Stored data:
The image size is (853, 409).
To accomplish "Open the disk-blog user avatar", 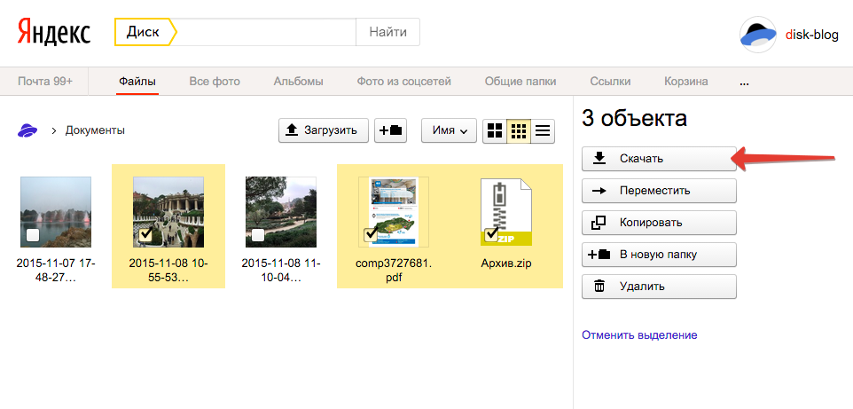I will (757, 34).
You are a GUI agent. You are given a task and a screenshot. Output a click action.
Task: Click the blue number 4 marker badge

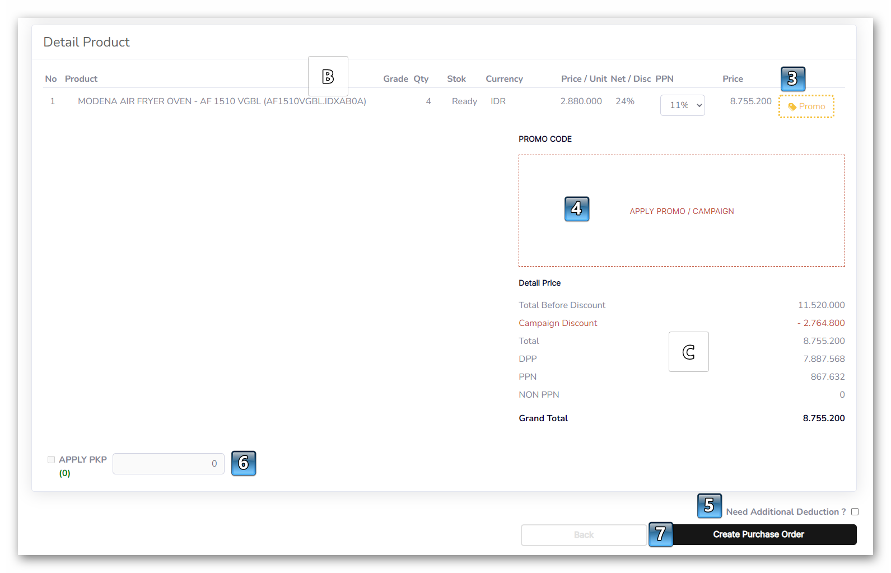576,209
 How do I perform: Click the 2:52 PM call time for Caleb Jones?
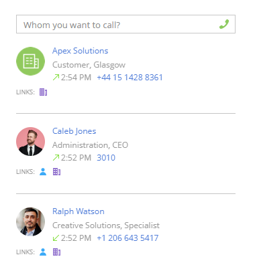76,158
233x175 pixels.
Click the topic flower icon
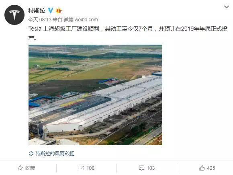[x=31, y=154]
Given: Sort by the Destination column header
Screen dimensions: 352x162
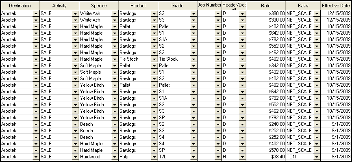Looking at the screenshot, I should (20, 6).
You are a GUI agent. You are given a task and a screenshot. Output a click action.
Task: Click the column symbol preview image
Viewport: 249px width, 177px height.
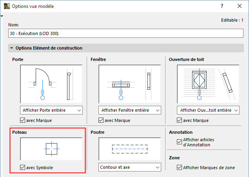pos(51,149)
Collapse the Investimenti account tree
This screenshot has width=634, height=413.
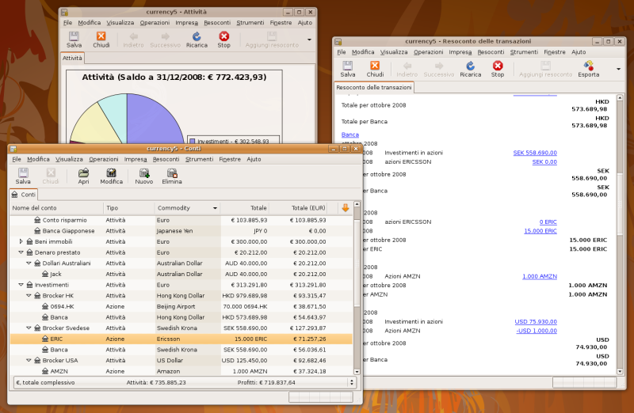(x=21, y=285)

TASK DETAILS: Find every line of the data that includes the string "image". Copy each of those lines.

REPLY TO THE TASK:
The image size is (853, 409).
Task: Click the column symbol preview image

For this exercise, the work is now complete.